From: | Tom Lane <tgl(at)sss(dot)pgh(dot)pa(dot)us> |
---|---|
To: | Robert Haas <robertmhaas(at)gmail(dot)com> |
Cc: | Bruce Momjian <bruce(at)momjian(dot)us>, Andres Freund <andres(at)anarazel(dot)de>, pgsql-hackers(at)postgresql(dot)org, Heikki Linnakangas <heikki(dot)linnakangas(at)enterprisedb(dot)com> |
Subject: | Re: profiling connection overhead |
Date: | 2010-11-28 23:41:58 |
Message-ID: | 26799.1290987718@sss.pgh.pa.us |
Views: | Raw Message | Whole Thread | Download mbox | Resend email |
Thread: | |
Lists: | pgsql-hackers |
Robert Haas <robertmhaas(at)gmail(dot)com> writes:
> After our recent conversation
> about KNNGIST, it occurred to me to wonder whether there's really any
> point in pretending that a user can usefully add an AM, both due to
> hard-wired planner knowledge and due to lack of any sort of extensible
> XLOG support. If not, we could potentially turn pg_am into a
> hardcoded lookup table rather than a modifiable catalog, which would
> also likely be faster; and perhaps reference AMs elsewhere with
> characters rather than OIDs.

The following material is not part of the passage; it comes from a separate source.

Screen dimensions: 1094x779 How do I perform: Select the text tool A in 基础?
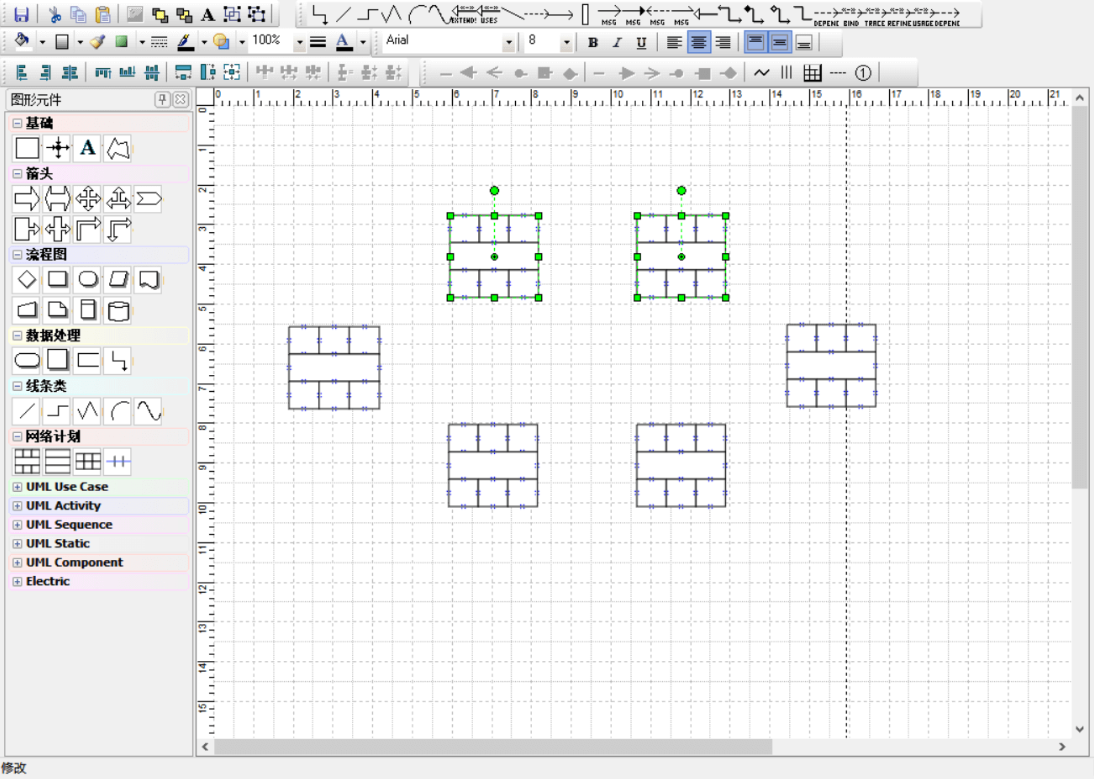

But even if this were judged a sensible
> thing to do I'm not very sure that even a purpose-built synthetic
> benchmark would be able to measure the speedup.
Well, the lack of extensible XLOG support is definitely a big handicap
to building a *production* index AM as an add-on. But it's not such a
handicap for development. And I don't believe that the planner is
hardwired in any way that doesn't allow new index types. GIST and GIN
have both been added successfully without kluging the planner. It does
know a lot more about btree than other index types, but that doesn't
mean you can't add a new index type that doesn't behave like btree;
that's more reflective of where development effort has been spent.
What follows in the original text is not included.